WHAT IS NEEDED >> Each entry must appear in the answer exactly as it does here.

[Collected data entries]
::::::

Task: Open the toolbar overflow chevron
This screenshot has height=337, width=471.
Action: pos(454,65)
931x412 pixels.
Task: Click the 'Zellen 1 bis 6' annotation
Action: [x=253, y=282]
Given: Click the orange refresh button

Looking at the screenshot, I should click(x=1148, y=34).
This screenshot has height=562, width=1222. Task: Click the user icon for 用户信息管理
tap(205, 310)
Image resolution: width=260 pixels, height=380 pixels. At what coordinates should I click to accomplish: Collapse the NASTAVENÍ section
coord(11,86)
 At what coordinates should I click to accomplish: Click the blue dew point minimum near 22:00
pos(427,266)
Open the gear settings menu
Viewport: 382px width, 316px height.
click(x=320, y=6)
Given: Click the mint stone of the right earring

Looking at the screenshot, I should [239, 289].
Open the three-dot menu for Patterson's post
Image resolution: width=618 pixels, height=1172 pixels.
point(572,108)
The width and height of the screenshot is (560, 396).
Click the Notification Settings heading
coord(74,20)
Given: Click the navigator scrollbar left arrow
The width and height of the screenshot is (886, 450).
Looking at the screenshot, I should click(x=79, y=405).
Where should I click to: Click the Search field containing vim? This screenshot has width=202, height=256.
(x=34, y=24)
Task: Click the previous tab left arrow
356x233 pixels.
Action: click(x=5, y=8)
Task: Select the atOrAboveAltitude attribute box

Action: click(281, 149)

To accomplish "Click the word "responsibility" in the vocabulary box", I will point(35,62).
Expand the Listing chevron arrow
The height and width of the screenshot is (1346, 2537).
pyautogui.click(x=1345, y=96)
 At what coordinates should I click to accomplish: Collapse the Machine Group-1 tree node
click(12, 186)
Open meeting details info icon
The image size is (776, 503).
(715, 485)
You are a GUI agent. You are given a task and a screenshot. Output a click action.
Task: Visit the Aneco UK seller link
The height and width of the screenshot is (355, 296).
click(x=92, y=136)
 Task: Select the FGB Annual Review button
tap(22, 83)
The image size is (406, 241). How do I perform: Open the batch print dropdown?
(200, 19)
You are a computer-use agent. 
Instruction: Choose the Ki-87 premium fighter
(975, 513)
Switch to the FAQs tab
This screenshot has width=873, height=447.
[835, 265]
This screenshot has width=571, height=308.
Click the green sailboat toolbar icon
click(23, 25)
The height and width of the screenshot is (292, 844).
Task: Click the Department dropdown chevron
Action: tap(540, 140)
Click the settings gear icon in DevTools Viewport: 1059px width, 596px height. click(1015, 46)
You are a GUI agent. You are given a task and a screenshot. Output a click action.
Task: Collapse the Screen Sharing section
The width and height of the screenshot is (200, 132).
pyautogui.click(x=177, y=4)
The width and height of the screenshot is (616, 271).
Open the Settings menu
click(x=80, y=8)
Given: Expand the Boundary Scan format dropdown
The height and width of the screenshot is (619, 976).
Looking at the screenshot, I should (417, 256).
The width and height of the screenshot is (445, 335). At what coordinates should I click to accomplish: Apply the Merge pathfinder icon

::::::

EXERCISE RESPONSE >>
Task: Open the toolbar overflow chevron
This screenshot has height=337, width=471.
Action: pos(454,65)
931x412 pixels.
Task: Click the 'Zellen 1 bis 6' annotation
Action: [x=253, y=282]
Given: Click the orange refresh button

Looking at the screenshot, I should click(x=1148, y=34).
This screenshot has height=562, width=1222. Task: Click the user icon for 用户信息管理
tap(205, 310)
Image resolution: width=260 pixels, height=380 pixels. At what coordinates should I click to accomplish: Collapse the NASTAVENÍ section
coord(11,86)
 At what coordinates should I click to accomplish: Click the blue dew point minimum near 22:00
pos(427,266)
Open the gear settings menu
Viewport: 382px width, 316px height.
click(x=320, y=6)
Given: Click the mint stone of the right earring

Looking at the screenshot, I should [239, 289].
Open the three-dot menu for Patterson's post
Image resolution: width=618 pixels, height=1172 pixels.
point(572,108)
The width and height of the screenshot is (560, 396).
Click the Notification Settings heading
coord(74,20)
Given: Click the navigator scrollbar left arrow
The width and height of the screenshot is (886, 450).
Looking at the screenshot, I should click(x=79, y=405).
Where should I click to: Click the Search field containing vim? This screenshot has width=202, height=256.
(x=34, y=24)
Task: Click the previous tab left arrow
356x233 pixels.
Action: click(x=5, y=8)
Task: Select the atOrAboveAltitude attribute box

Action: click(281, 149)

To accomplish "Click the word "responsibility" in the vocabulary box", I will point(35,62).
Expand the Listing chevron arrow
The height and width of the screenshot is (1346, 2537).
pyautogui.click(x=1345, y=96)
 At what coordinates should I click to accomplish: Collapse the Machine Group-1 tree node
click(12, 186)
Open meeting details info icon
The image size is (776, 503).
(715, 485)
You are a GUI agent. You are given a task and a screenshot. Output a click action.
Task: Visit the Aneco UK seller link
The height and width of the screenshot is (355, 296).
click(x=92, y=136)
 Task: Select the FGB Annual Review button
tap(22, 83)
The image size is (406, 241). How do I perform: Open the batch print dropdown?
(200, 19)
You are a computer-use agent. 
Instruction: Choose the Ki-87 premium fighter
(975, 513)
Switch to the FAQs tab
This screenshot has width=873, height=447.
[835, 265]
This screenshot has width=571, height=308.
Click the green sailboat toolbar icon
click(23, 25)
The height and width of the screenshot is (292, 844).
Task: Click the Department dropdown chevron
Action: tap(540, 140)
Click the settings gear icon in DevTools Viewport: 1059px width, 596px height. click(1015, 46)
You are a GUI agent. You are given a task and a screenshot. Output a click action.
Task: Collapse the Screen Sharing section
The width and height of the screenshot is (200, 132).
pyautogui.click(x=177, y=4)
The width and height of the screenshot is (616, 271).
Open the Settings menu
click(x=80, y=8)
Given: Expand the Boundary Scan format dropdown
The height and width of the screenshot is (619, 976).
Looking at the screenshot, I should (417, 256).
The width and height of the screenshot is (445, 335). At what coordinates should I click to accomplish: Apply the Merge pathfinder icon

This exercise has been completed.